Rangers trip to Dundee in jeopardy: here’s the latest on Dens Park fiasco

Rangers fans are waking up this morning still without any indication of whether the Scottish Premiership clash with Dundee is going ahead.

The Gers support is drawn from far and wide and you can be rest-assured there are some Goliath trips to Dens Park which are already under way ahead of the scheduled 8pm kick off.

But what is the sketch when it comes to Dundee’s surface and when can Rangers fans expect confirmation?

Here’s everything we know so far about Dundee’s shoddy Dens Park pitch and whether or not Rangers will get to play their Scottish Premiership game in hand.

Dundee v Rangers facing fresh pitch postponement

So let’s go back to the beginning.

Rangers’ pre-international break visit to Dundee was postponed earlier in March, causing some chaos with the broadcasters and heading into Sunday’s Old Firm.

Rangers had held a two point advantage in the Scottish Premiership but the postponement of the Dundee game – the fourth postponement at Dens Park this season – meant Celtic had a lead to defend heading into Ibrox at the weekend.

Following a 3-3 draw, Rangers clearly want the chance to regain that advantage but Dundee’s pitch is once again an obstacle with Sky Sports also hoping to televise the game.

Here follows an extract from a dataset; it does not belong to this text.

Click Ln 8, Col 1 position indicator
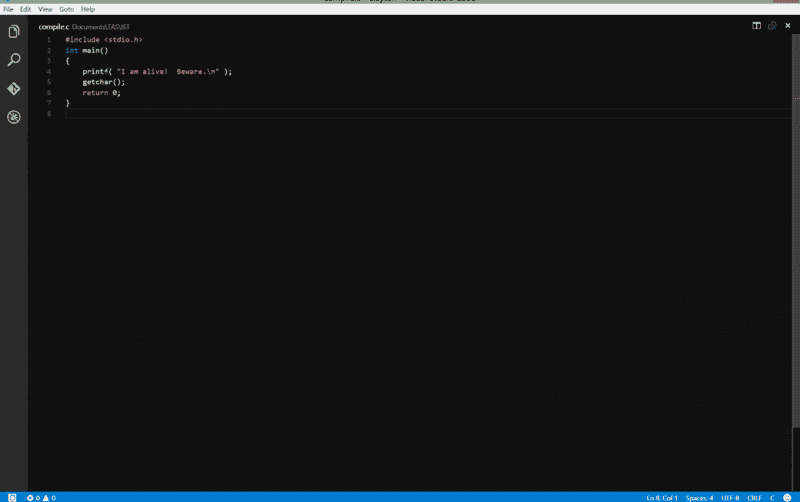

With the Met Office forecasting heavy rainfall, Dundee have been out spinning the situation but it’s clear there could be some big challenges to getting the game on.

This comes after Dundee’s cabbage patch hosted Motherwell, who defeated the Dee 3-2 at the weekend courtesy of a last-gasp turnaround.

Dundee managing director John Nelms said: “The pitch didn’t look pretty, but it played well (against Motherwell).

“It was safe under foot and the ball rolled and bounced like it’s supposed to.

“We have done everything we can do to make the pitch playable and, right now, the areas of concern we have covered and have had covered since yesterday.”

What are Rangers saying?

Rangers manager Philippe Clement was quite forthright in his frustration at the Dundee pitch situation.

Claiming that the repeated call-offs are not becoming of a top flight club, the Belgian claims Scottish football as a whole suffers from this exceptional standard of tin-pottery.

The Rangers boss and his team travelled to a hotel last night nonetheless, but it’s not a situation which Big Phil is particularly enamoured with.

Philippe Clement said :“It’s a crazy situation to go in a top league that you don’t know the day before – and we’re going to travel now in half an hour or in one hour – but we’re going to travel there and we’re going to stay there in a hotel and you don’t know yet if the game is on tomorrow or not.

“So that’s a really weird situation. OK it can happen in extreme circumstances and I don’t think in the last few years in all the top leagues it ever happened.

“But now when it’s raining in Scotland there is every time a problem and it’s not that in Scotland normally it’s a lot of sunny days so it’s a bad situation for the league and for Dundee themselves also.”

Scottish Premiership clash in jeopardy

Well, for those Rangers fans making a long-ole’ journey up to Dundee they will just have to wait and see.

There is a pitch inspection scheduled at 11am where the match referee Don Robertson will make a call on the surface.

If it is not deemed playable then Rangers, presumably, will get a training session into their players before heading back to Glasgow ahead of the weekend’s trip to Ross County.

John Nelms has claimed that the match could then be moved to the final free-week in the calendar, the situation complicated by the impending Scottish Premiership split.

The Dundee director has suggested that if the game cannot go ahead, then it will be played next week on either the 16th or 17th of the month.

Photo by Ian MacNicol/Getty Images

The bungling Dundee chief – who really has approached this entire thing with a brass neck befitting the corridors of Parkhead – also talked down the match being moved to a neutral venue.

Well, if there’s no choice John, the poor management and potential lack of investment in your two-bit pitch can’t be allowed to hold up the league.

Rangers manager Philippe Clement is very much open to a change of venue, claiming it’s a genuinely “logical” solution.